**What to do:** For the string "gray", state the number of lines in the data that contain it, and nothing else.

**Material shown:**
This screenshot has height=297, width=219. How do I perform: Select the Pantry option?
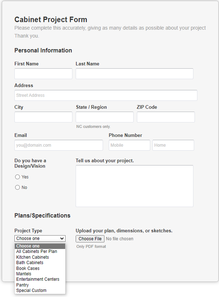pyautogui.click(x=40, y=285)
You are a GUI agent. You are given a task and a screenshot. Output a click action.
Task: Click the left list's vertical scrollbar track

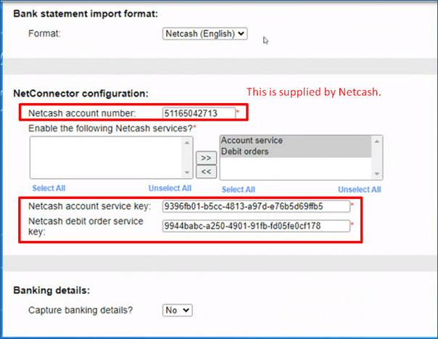189,157
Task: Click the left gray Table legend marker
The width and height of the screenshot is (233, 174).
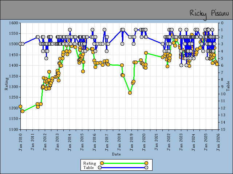Action: 99,167
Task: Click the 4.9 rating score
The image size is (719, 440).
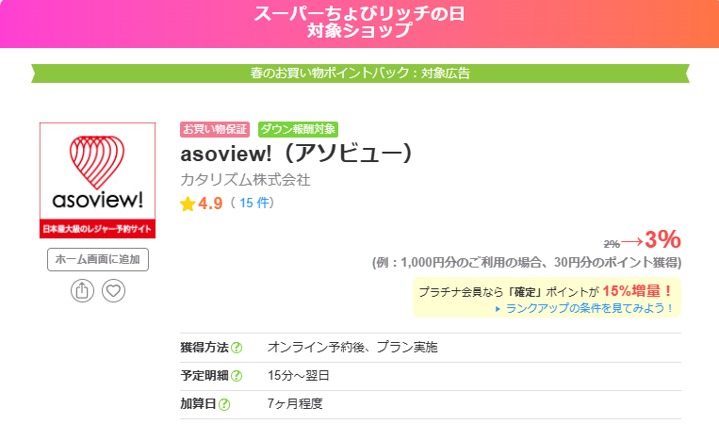Action: click(x=210, y=204)
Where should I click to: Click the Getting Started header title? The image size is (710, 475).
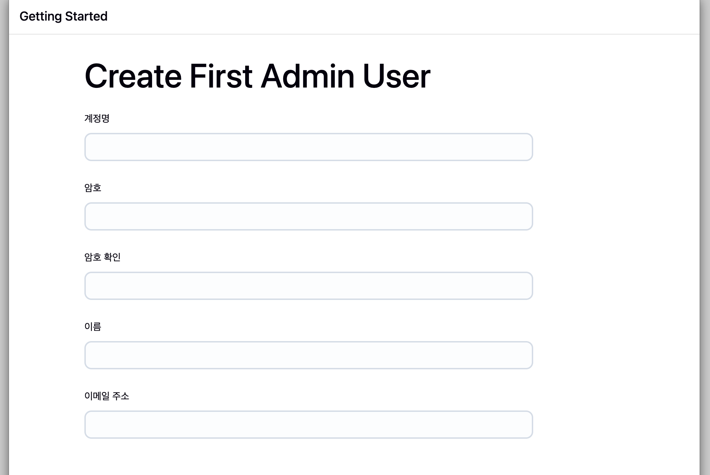tap(63, 16)
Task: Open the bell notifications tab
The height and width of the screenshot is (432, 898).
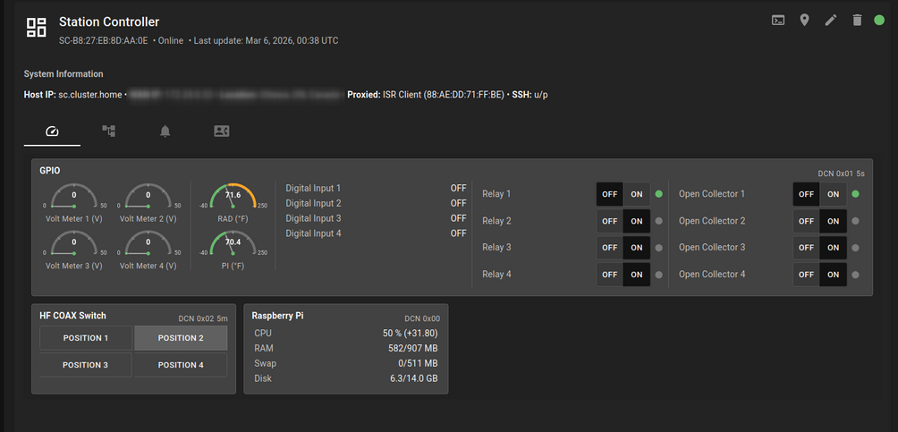Action: click(x=165, y=131)
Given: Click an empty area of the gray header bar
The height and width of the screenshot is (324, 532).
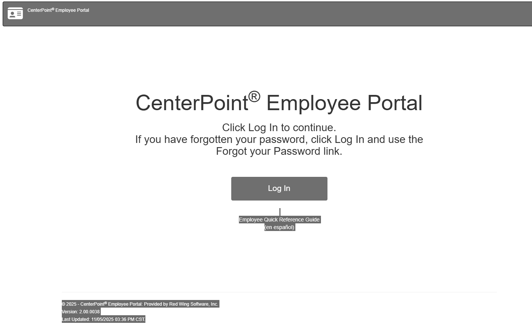Looking at the screenshot, I should point(305,14).
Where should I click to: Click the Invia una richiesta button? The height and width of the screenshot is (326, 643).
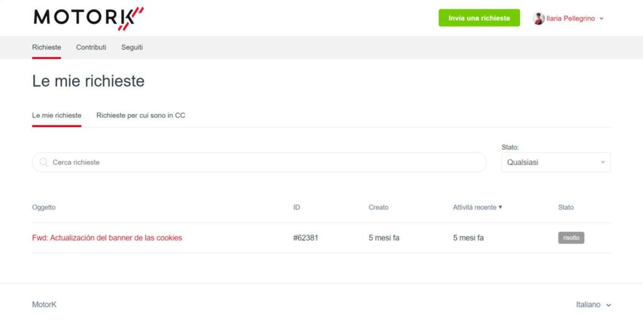[479, 18]
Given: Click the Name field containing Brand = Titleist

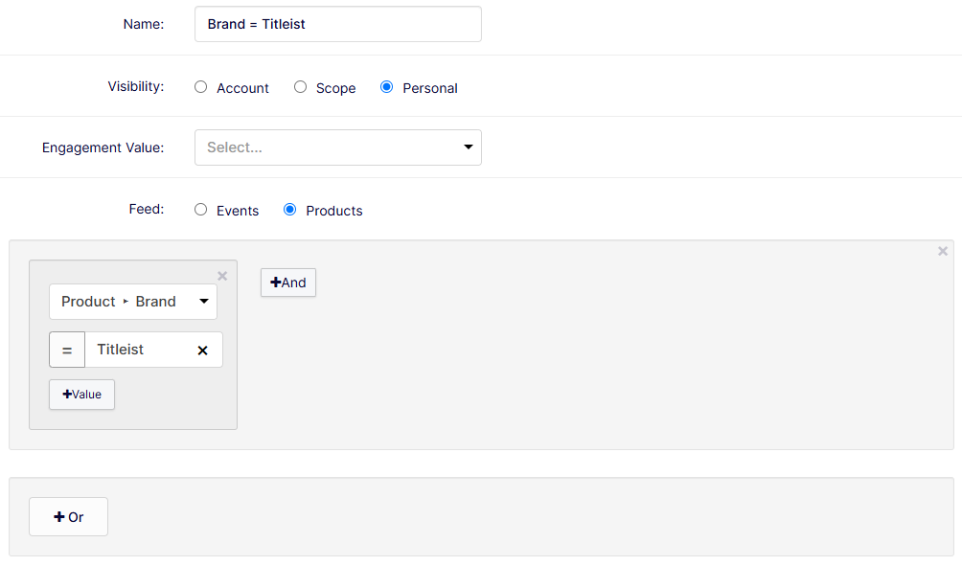Looking at the screenshot, I should (337, 24).
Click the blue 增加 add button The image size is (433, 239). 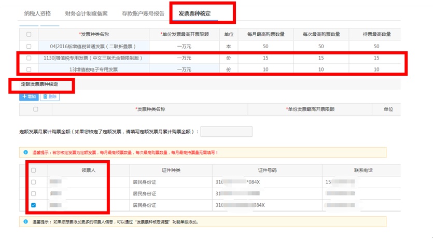(29, 96)
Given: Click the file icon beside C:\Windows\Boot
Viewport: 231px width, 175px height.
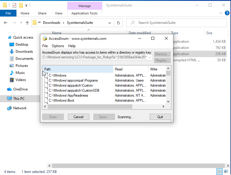Looking at the screenshot, I should pyautogui.click(x=46, y=100).
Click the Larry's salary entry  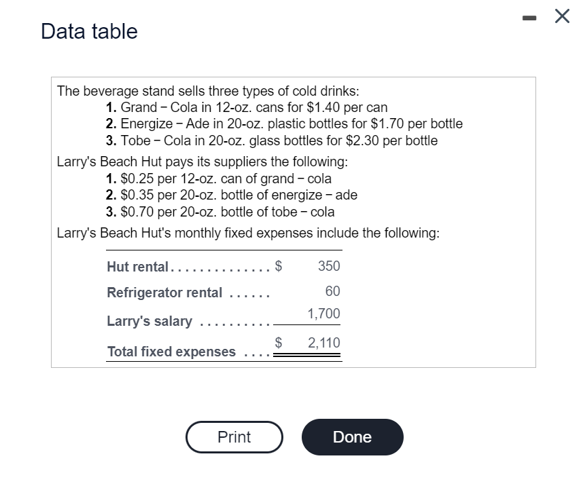[149, 320]
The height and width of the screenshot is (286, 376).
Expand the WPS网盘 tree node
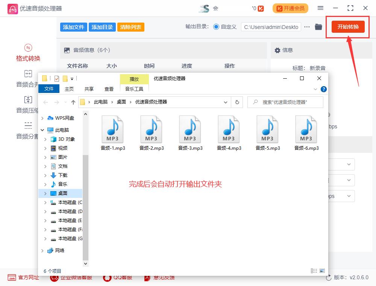coord(42,118)
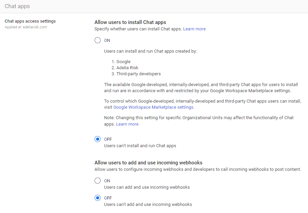Select Chat apps access settings in sidebar
Viewport: 308px width, 213px height.
(x=30, y=21)
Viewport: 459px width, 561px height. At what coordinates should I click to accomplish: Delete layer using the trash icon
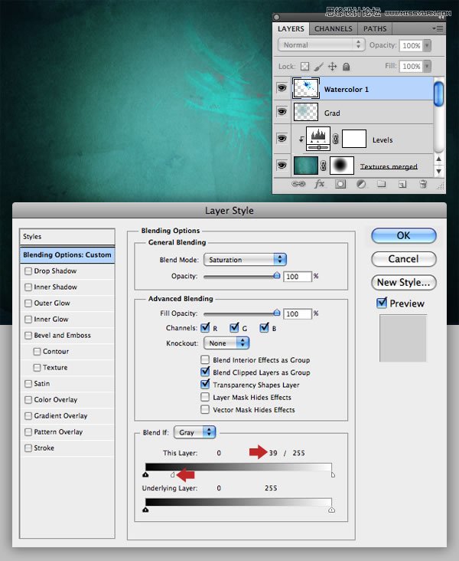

**Result:** 2